* **EXTRACTED DATA**
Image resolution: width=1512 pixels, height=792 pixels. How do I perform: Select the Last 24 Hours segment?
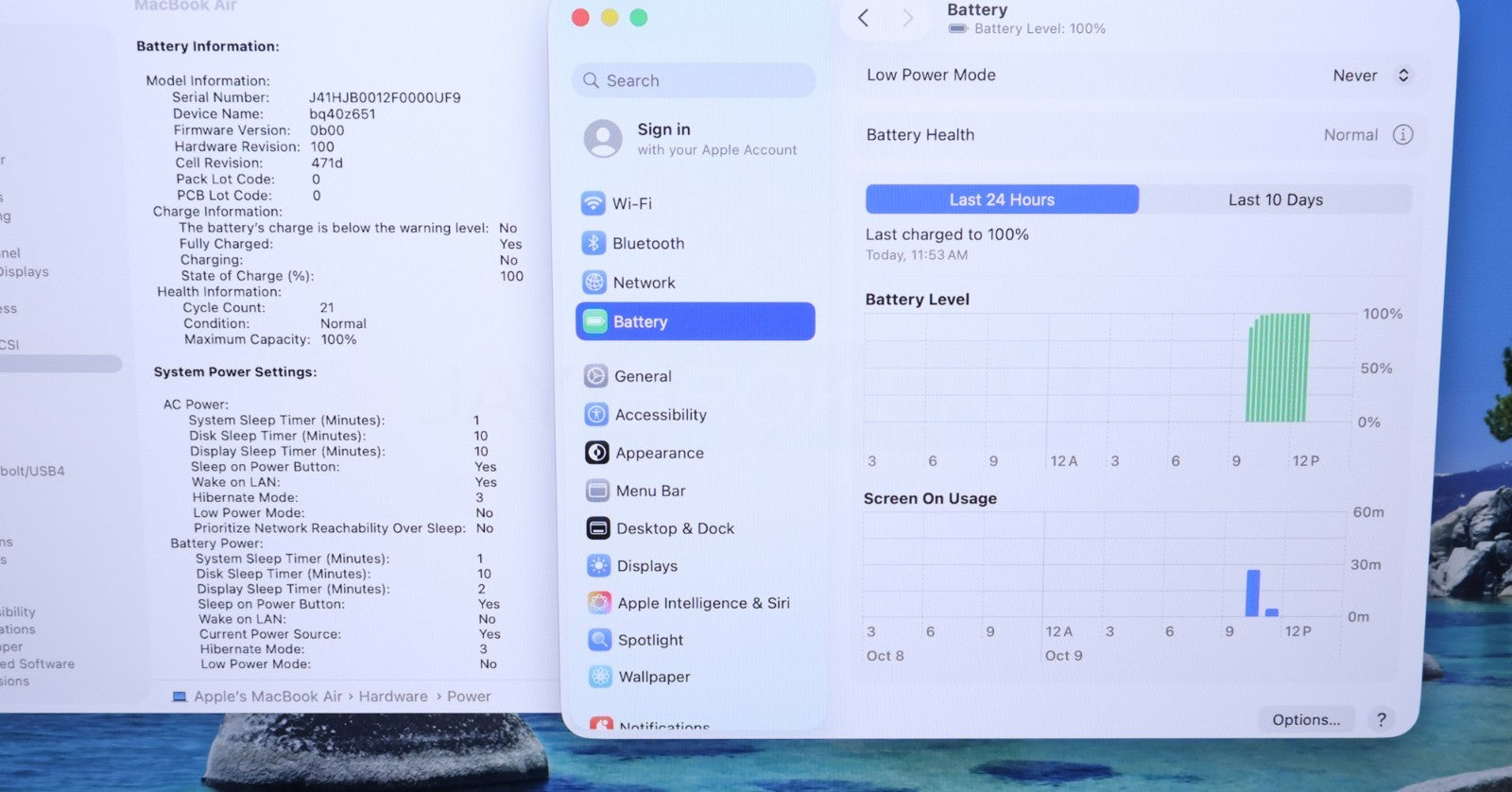coord(1002,199)
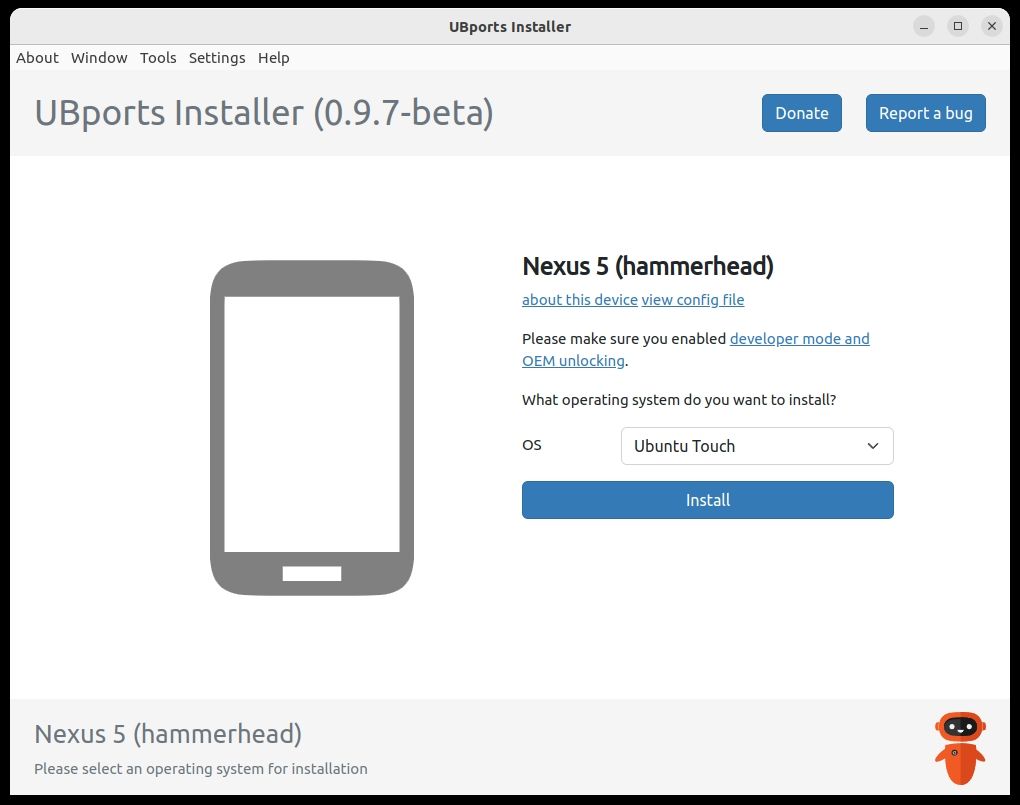Viewport: 1020px width, 805px height.
Task: Click the phone illustration graphic
Action: pyautogui.click(x=311, y=425)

* **WHAT IS BEING ASKED**
Can you pull the text of the rows above out word for word, leaving the pictures out?

* **ANSWER FOR THIS EXERCISE**
Image resolution: width=1512 pixels, height=792 pixels. How do I perform: Select the Last 24 Hours segment?
coord(1002,199)
Viewport: 1020px width, 805px height.
Task: Click the phone illustration graphic
Action: pyautogui.click(x=311, y=425)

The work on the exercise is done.